How to Be an Effective Partner When Your Girlfriend (or Partner) has Depression

how to be an effective partner to your depressed girlfriend

If you’re dealing with a depressed girlfriend, here’s how to help without making it worse.

I’ve been dating my girlfriend for almost a year. She is 25 and has had depression much of her life.

She tells me she is hopeless, wants to die, and is not sure how much longer she can go on like this. She sees a therapist and psychiatrist regularly.

When I ask, she’ll tell me that it wasn’t this dark when we started dating. (I think?) She can recognize how the recent events may have impacted her emotionally as well. I get confused and frustrated when she says things like “there is no hope and it’s not going to ever get better” because she’ll also tell me that it wasn’t like this a few months ago.

Is it normal for someone who has severe depression to not be able to acknowledge and recognize that she wasn’t feeling this hopeless not that long ago?

Is there anything I can do to help her see past those blinders?

I have hope for her and I want her to be able to see that there is hope since she didn’t always feel like this. I am aware that’s not my job and that I can’t make her see anything.

I would also appreciate any other feedback on how I can support her. I’ve been working on acknowledging her feelings when she says things like “I don’t want to bother you” “You’d be better off without me” and other things that are 100% not true from my perspective.

First, I’m not a licensed medical professional and this is not medical advice. If you or a loved one requires professional counseling, therapy or other intervention, please consult the appropriate professionals.

I’m glad your depressed girlfriend already has a treatment team in place. If you hadn’t mentioned she was seeking treatment for depression, I would have suggested that you help her get in contact with the appropriate mental health professionals as your first step.

Just making the first call to get help can be really, really hard when you’re clinically depressed.

With that out of the way, I’m really sorry you and your girlfriend are going through this.

When someone finds themselves in a relationship with a clinically depressed partner, they can fall into a few nasty traps that don’t make the situation better at all, so I commend you on trying to get answers for how to help your depressed girlfriend.

Falling into patterns of codependency is a big problem for depressed partners. If you’re naturally a caretaker type of person, the subconscious fact you have a new “project,” namely “Help Fix My Girlfriend’s Depression” can be a really, really seductive idea.

Suddenly, you have renewed purpose in life. Fixing your girlfriend’s depression.

This attitude will cause you heartache to no end.

In the case of clinical depression, wondering how you can fix your girlfriend’s depression is like googling how you can cure your girlfriend’s cancer using only the powers of your mind.

Not exactly a research-supported strategy I would bet on in a pinch.

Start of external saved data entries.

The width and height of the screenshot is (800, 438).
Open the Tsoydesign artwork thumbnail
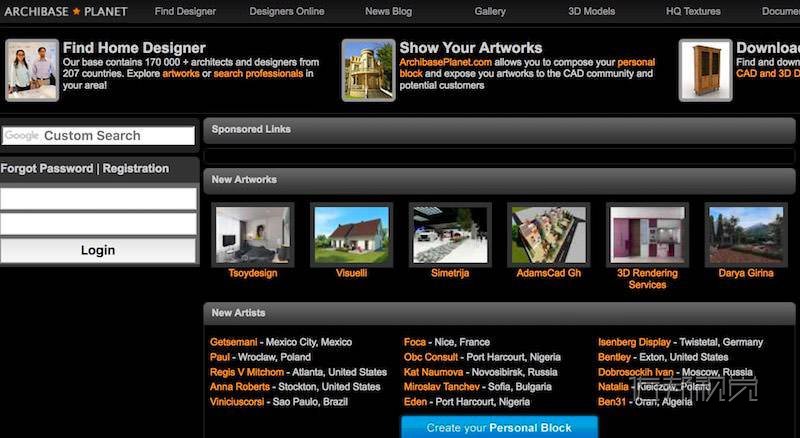coord(252,235)
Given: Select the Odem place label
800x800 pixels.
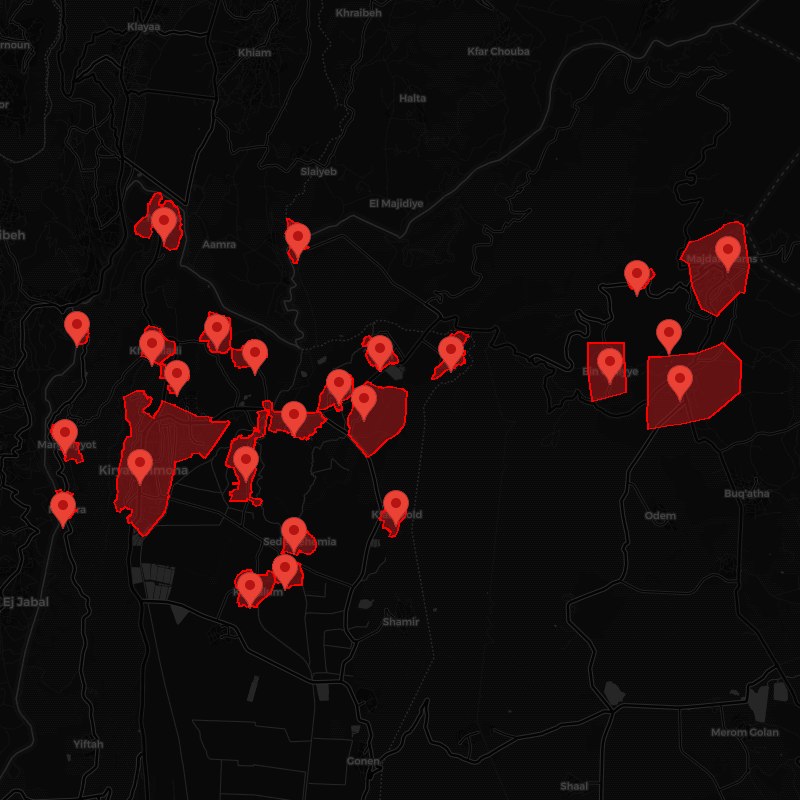Looking at the screenshot, I should 660,515.
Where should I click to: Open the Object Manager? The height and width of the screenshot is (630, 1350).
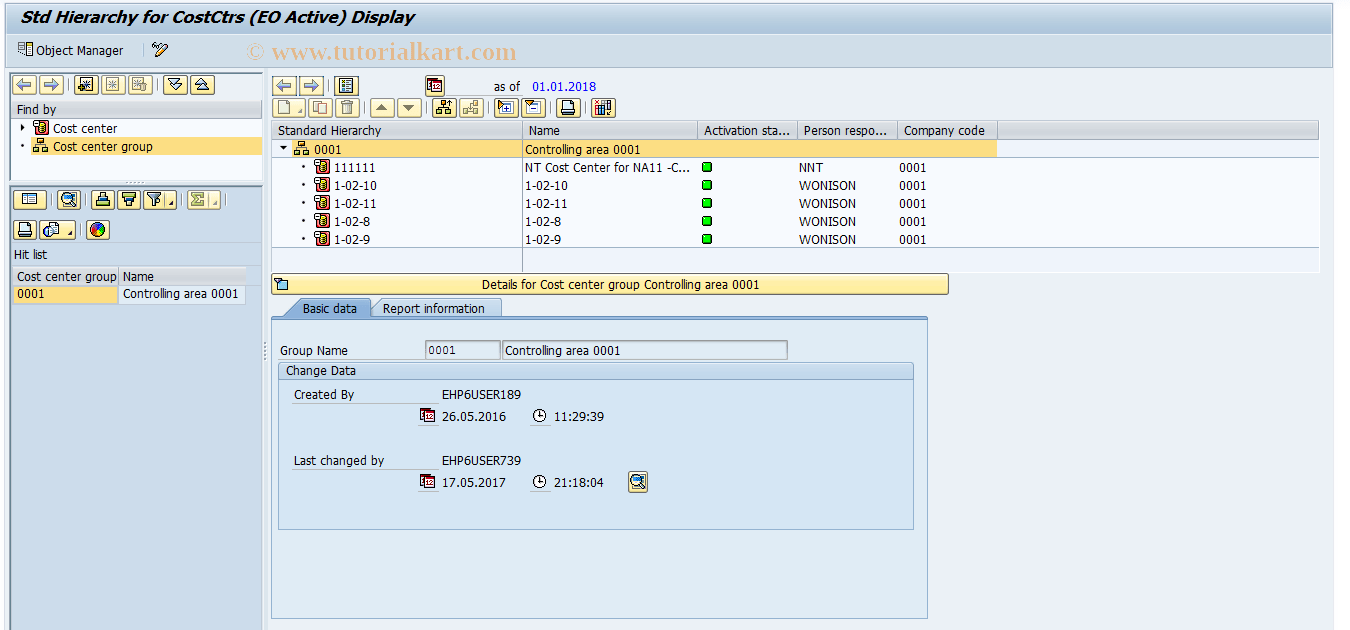tap(70, 49)
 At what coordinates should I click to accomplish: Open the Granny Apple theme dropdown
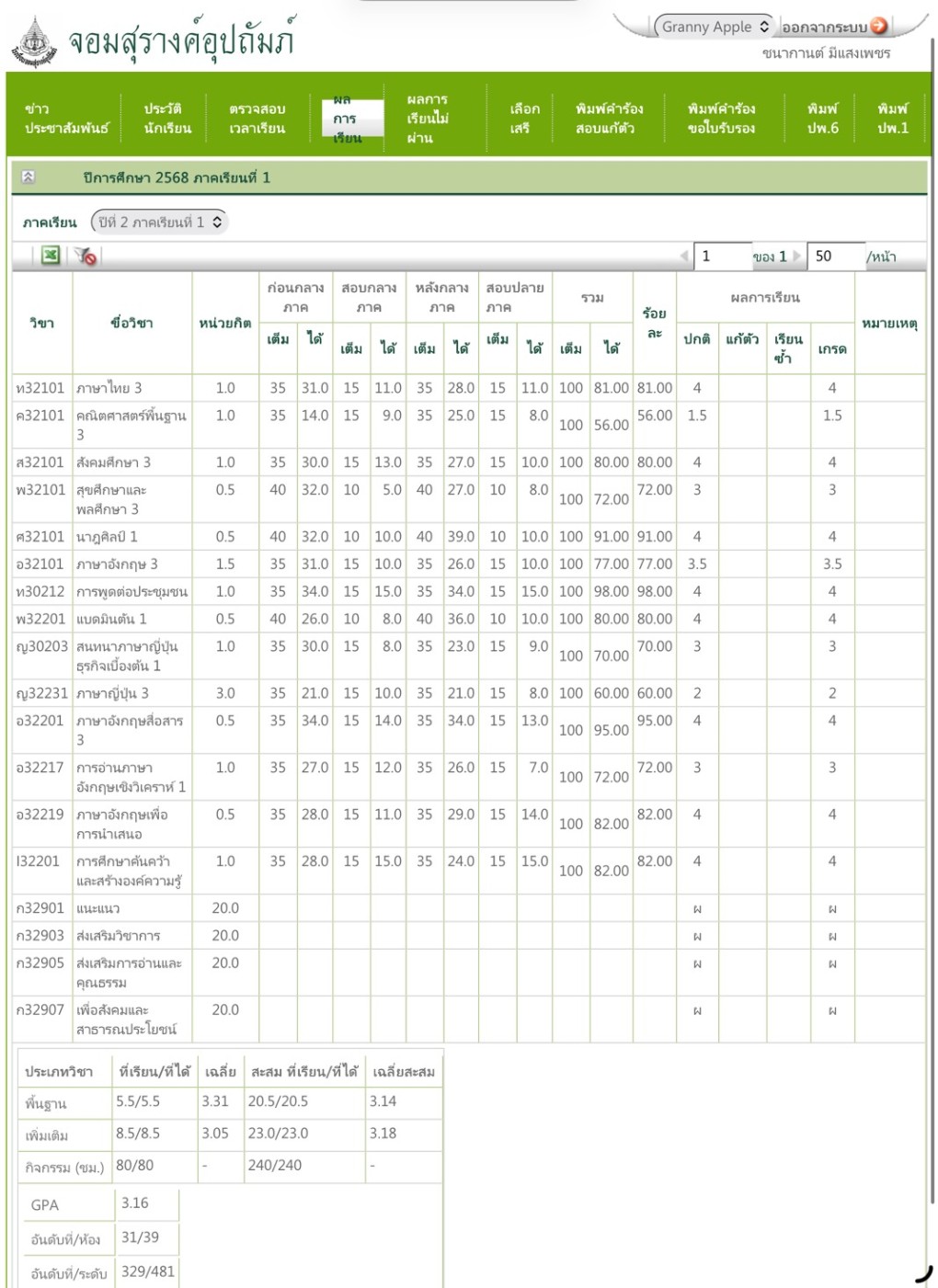pos(715,27)
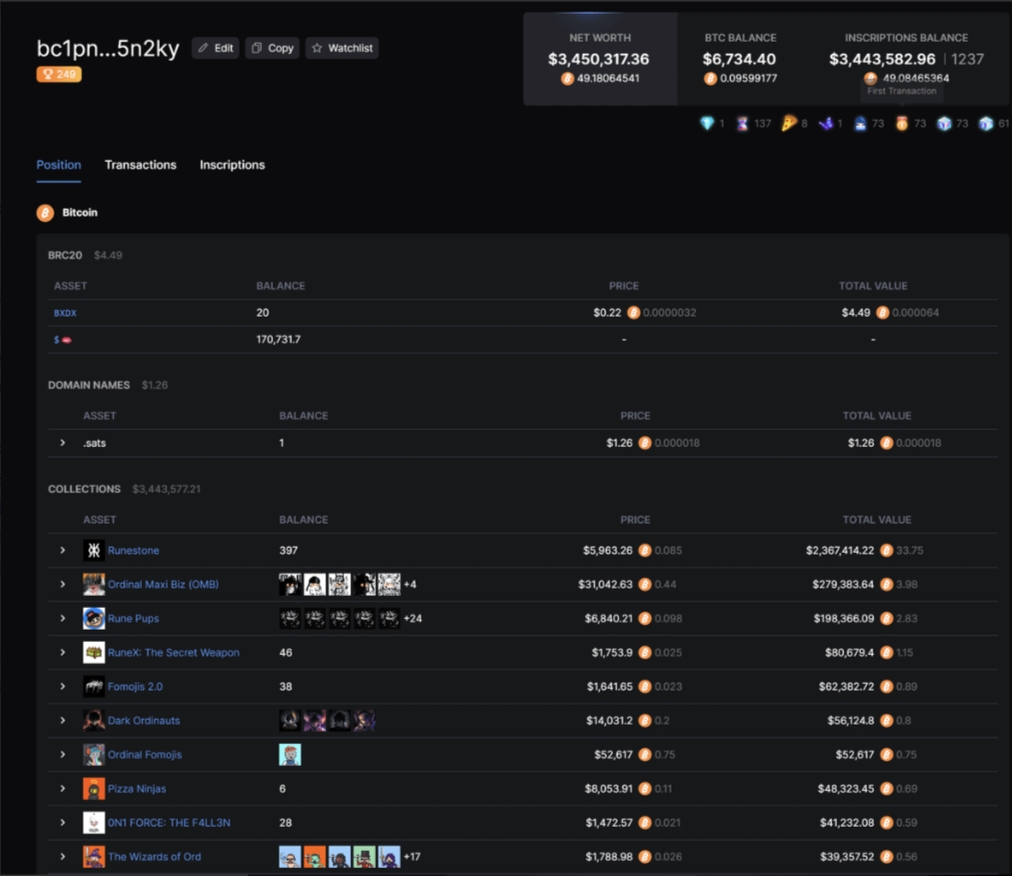Click the hourglass badge showing 137

[741, 124]
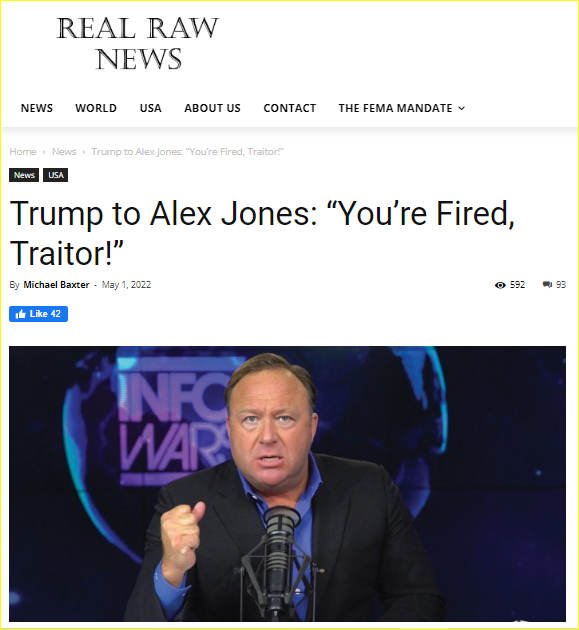This screenshot has width=579, height=630.
Task: Select the black USA category tag
Action: (x=56, y=175)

While you didn’t cause her depression, can’t cure it and it’s not your responsibility, I deeply respect your desire to help her or at least not make things worse.

So, with that said, here’s 21 ways you can help your girlfriend with depression.

 

1. Quit arguing, disagreeing or trying to “reason with” her negative thought distortions.

Never argue or disagree with whatever feeling or intense and overriding hopeless judgement your depressed girlfriend is making in the moment.

Just quietly listen to her, look in her direction and let her talk it out if she wants to open up. Hug her if she’s open to that.

Don’t add your opinion, advice, helpful suggestions or any analysis. Just empathize and be understanding (even if you really don’t and can’t actually understand).

Try your best not to sound patronizing in any way.